To address the Ebola Crisis a valid System Dynamic (SD) model is created. At the beginning a casual loop diagram is developed (fig 1).
Fig 1 – The casual loop of the Ebola Crisis, in red, negative feed back effect
The kernel represents the progression of people through the dynamic of the Ebola disease system. Humans are subdivided into six classes. Susceptible are people who could become exposed. Exposed are infected people but not yet infectious. After the incubation period, they become infected, spreading virus and suffering from clinical signs.
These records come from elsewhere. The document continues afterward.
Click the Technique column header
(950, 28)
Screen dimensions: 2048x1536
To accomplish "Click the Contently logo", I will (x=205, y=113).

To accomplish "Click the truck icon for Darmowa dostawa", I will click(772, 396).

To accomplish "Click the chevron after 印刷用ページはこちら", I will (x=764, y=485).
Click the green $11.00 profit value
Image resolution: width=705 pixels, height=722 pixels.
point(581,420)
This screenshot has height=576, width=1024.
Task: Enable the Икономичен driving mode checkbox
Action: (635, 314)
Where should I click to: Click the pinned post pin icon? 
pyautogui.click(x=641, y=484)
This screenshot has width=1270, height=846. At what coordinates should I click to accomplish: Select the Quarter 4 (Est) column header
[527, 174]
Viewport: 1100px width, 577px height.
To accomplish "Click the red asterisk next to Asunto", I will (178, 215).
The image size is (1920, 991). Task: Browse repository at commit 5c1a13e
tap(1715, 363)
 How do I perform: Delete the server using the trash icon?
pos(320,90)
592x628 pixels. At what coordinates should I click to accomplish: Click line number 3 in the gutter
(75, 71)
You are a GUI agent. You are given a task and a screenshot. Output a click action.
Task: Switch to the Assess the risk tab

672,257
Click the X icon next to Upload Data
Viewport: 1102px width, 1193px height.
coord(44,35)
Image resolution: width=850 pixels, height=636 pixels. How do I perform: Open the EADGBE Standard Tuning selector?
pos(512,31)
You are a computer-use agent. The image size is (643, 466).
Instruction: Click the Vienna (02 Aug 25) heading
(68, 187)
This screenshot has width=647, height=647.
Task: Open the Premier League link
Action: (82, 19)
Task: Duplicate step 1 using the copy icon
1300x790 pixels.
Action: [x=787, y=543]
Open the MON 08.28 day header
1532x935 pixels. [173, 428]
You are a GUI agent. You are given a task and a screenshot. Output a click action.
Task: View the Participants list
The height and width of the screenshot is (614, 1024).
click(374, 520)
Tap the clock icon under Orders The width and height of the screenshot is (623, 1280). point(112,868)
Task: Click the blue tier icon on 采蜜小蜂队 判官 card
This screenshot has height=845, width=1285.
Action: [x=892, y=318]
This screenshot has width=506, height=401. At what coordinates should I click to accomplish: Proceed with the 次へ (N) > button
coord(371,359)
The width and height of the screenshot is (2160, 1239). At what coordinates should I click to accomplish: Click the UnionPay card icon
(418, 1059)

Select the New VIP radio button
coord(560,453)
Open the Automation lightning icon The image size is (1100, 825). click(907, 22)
Infected people may be hospitalized in hospital or in an Ebola Treatment Unit (ETU) where they undergo symptomatic therapy or they are cured by village medicine men (witchdoctors) by way of traditional medicine an stay in their home. Dead infected people spread the virus to other people during their tradition funeral practices. The last group is recovered people, who are immune but spread the virus. They suffer the Post Ebola Syndrome. This structure is similar to the epidemiological SEIR model, with two classes (Hospitalized people and Funeral practices) added.
So far, animal reservoirs of this virus elude scientists. However, reservoirs are able to suggest strategies to prevent or mitigate outbreak, so interactions with them are suspected and added into the model. Social and economic aspects of the Ebola Crisis are also added. The model is fitted with real data of Ebola disease in Congo in the 1995 (fig. 2).
Fig. 2 – The comparation between reality (congo ouset data 1995) and the model simulation (“Infected (infectious and symptomatic)”)
To evaluate the impact of the control measures on the outbreak, a scenario analysis is performed. Hypothetical vaccine and pharmaceutical intervention are modelled and examined. We simulated the effectiveness of the isolation and quarantine of the exposed or infected people. We also simulated educational and awareness programs effects. The simulation results show that educational and awareness programs have an higher impact to reduce and mitigate Ebola Disease damages. By the model, we show that individual and community health education increase awareness and ownership. So people change behaviour and thinking. People cook well (over 100° C) ape and bat meat, perform funeral in a safety way avoiding to touch dead body without protective clothes (PE). Hospital staff is well trained and use PE. Awareness reduces the stigma and the infections fear. Hospitals and ETUs become a good places in which go to cure themselves and the rate of people recovered in hospital or ETUs rises. The simulation shows that when all people upgrade their knowledge, Ebola virus will not spread. Educational and awareness programs seem to have a major effects than vaccination.
The Ebola Crisis is still a problem of International Community. But, so far, the Ebola Crisis has been managed as usual, by a mere additive linear and reduction approach. Inextricable relationship between causes and effects has not been examined.
We need to recognise that we live in an interconnected world and that the solutions cross all sectors of human society. We need to recognise that zoonoses cross the wildlife, humans and domestic animals. Transdisciplinary becomes necessary to understand and study mechanisms of zoonoses One Health (www.oneworldonehealth.org) concept is developed to take on zoonoses because refers to an interdisciplinary, cross sectoral approach towards human, animal and environment health. SD models integrate non linear relationships, feedback structures over time as well as qualitative and quantitative data. SD models represent a bridge among competences and are able to build the most realistic representation of the reality.
One Health approach can be useful modelled by SD models.
The proposal SD model shows the dynamic interdependency among key factors that govern the Ebola Crisis and allows us to identify the potential intervention key points where preventive and mitigating measures could be effectively applied.